2. Authentication and Identity
Given events of the past weeks (I hope you know what I'm talking about),
we have some questions on authentication and identity in voting systems.
- Outline the challenges in the process of authentication of voters for voting systems.
We are looking for a few bullet points/explanation, not a complete formal
- Describe a solution to authentication of voters in voting systems.
Hint: it doesn't have to be a novel solution...
- Answer yes or no, and briefly justify your answer:
Cryptography is necessary but not sufficient for authentication
and identity management.
3. Design Principles
We covered a number of design principles in class, but sometimes
these can conflict.
- Give two examples of a pair of design principles that are likely
to conflict (i.e., a design that does well for one will do poorly
for the other.) For each pair, briefly (1-2 sentences) describe why
For one of your pairs above, give examples of two systems
where the principles conflict. For one of the systems, it should
be appropriate to give priority one principle, for the other system,
priority should be given to the other principle. We would expect
about one-half page (typeset) to describe each system and why the
particular tradeoff is appropriate.
4. Information Flow
We mentioned the concept of a
Data Diode in class: A
TCP/IP router that only allows information to flow in one direction
Keep in mind that it must appear to both sides that they are
talking to a real device (e.g., the data diode needs to send appropriate
TCP/IP acknowledgements to both sides.) Presumably such a device generates
the reply packets to the
low side on its own, regardless of
how, when, or if the high side responds - otherwise there are obvious
covert channels based on the timing of the response.

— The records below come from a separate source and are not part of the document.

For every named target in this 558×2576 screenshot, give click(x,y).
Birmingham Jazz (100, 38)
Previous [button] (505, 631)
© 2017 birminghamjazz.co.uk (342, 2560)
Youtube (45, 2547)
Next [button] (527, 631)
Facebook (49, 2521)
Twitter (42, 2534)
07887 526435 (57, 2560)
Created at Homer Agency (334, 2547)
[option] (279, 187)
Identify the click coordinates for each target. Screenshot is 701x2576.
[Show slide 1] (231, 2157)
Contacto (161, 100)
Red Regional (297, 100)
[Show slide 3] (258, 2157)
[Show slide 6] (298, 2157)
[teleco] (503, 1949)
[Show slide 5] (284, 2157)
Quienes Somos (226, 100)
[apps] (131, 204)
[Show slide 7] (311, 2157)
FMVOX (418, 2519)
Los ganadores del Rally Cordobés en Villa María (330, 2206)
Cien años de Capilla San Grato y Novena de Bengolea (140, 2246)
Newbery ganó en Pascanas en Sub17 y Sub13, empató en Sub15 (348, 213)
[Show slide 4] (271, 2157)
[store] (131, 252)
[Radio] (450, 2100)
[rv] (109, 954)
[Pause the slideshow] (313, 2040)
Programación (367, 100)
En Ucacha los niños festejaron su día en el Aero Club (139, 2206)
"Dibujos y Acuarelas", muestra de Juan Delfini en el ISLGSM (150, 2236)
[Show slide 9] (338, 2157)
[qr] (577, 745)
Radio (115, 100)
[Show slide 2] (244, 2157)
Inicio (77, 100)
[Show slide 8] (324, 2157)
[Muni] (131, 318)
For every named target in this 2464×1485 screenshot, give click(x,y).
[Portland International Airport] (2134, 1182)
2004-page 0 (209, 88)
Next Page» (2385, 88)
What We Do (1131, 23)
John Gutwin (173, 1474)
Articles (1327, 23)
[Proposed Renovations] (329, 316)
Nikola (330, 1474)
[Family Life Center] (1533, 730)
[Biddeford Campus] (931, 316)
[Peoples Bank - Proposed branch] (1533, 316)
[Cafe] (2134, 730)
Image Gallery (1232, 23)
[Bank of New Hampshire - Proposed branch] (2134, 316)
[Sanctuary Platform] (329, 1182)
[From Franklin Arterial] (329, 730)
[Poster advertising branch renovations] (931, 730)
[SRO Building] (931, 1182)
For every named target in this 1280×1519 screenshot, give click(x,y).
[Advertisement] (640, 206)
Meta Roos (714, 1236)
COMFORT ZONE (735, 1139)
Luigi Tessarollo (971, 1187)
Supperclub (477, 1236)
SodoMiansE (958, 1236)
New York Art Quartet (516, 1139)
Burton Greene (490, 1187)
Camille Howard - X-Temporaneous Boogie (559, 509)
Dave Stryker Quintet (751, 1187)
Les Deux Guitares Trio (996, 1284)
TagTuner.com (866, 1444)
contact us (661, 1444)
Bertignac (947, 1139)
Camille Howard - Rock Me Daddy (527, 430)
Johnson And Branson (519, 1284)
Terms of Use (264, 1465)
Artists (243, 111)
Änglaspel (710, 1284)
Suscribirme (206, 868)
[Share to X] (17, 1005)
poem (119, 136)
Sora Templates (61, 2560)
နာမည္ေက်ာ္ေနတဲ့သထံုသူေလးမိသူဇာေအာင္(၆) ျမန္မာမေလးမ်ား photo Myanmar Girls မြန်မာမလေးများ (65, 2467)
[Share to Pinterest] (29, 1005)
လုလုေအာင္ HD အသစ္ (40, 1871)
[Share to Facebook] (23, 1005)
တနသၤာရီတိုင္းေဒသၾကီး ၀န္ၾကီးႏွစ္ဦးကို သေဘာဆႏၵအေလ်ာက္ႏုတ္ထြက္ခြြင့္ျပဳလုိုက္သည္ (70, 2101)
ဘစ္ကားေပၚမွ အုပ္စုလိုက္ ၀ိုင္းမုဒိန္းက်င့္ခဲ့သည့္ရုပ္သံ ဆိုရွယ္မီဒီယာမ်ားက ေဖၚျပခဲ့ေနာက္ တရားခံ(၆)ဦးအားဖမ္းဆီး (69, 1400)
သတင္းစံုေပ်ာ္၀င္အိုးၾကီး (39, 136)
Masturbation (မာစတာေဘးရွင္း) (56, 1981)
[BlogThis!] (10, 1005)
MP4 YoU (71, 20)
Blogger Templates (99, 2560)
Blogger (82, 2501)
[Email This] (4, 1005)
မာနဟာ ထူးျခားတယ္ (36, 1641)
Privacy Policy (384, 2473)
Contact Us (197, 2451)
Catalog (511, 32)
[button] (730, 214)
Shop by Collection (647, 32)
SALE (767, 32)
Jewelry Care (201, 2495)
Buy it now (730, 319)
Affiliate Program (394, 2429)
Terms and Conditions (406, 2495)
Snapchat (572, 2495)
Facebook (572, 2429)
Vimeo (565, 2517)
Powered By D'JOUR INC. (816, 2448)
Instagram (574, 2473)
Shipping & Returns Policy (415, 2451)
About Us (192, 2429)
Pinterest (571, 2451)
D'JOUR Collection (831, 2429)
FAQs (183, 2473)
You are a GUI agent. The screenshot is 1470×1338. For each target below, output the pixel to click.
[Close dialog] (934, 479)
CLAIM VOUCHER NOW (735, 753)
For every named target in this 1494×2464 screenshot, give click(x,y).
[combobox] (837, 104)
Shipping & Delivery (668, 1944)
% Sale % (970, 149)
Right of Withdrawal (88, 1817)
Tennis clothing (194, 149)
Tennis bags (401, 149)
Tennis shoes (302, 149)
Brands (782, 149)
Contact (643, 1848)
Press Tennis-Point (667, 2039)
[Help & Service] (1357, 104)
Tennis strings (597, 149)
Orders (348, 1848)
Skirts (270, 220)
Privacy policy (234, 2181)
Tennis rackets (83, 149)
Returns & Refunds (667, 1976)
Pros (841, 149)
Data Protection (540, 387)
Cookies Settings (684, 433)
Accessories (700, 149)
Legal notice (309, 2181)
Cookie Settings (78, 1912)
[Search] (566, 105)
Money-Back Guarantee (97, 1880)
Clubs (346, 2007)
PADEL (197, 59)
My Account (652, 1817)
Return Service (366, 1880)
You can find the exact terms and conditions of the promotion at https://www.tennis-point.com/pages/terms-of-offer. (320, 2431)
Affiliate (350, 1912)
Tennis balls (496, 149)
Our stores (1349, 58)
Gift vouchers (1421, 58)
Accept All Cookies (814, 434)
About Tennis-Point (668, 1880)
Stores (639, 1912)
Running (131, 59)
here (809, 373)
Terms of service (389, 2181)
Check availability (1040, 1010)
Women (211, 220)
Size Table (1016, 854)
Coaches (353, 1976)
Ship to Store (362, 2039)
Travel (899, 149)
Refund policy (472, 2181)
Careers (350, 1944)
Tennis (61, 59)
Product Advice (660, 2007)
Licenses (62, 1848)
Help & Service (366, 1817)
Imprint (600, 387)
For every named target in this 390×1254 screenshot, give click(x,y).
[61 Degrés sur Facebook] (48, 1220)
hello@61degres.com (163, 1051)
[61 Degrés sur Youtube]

- One possible covert channel could occur if the data diode
provided TCP-style guaranteed delivery. Assume the data diode
acknowledges packets send by the (low) sender automatically
(without waiting to see if the (high) receiver responds), but
buffers packets until the receiver acknowledges. If the buffer
is full, the data diode drops packets (and does not send acknowledgements
to the sender), resulting in the sender retransmitting.
This gives an obvious covert channel based on the receiver failing
to acknowledge packets, causing the sender to not receive acknowledgements.
- Is this a noisy or noiseless covert channel? Explain briefly.
- What more would you need to know to calculate the capacity of this channel?
- Given some reasonable assumptions for what you would need to know, calculate
the capacity of the channel. You may make simplifying assumptions (e.g.,
if you said it is a noisy channel, you could calculate the maximum capacity
with no noise), provided you list those assumptions.
- Describe briefly (at the level we used to introduce the previous question, e.g.,
a paragraph or so) at least two other covert channels that the
data diode would need to protect against.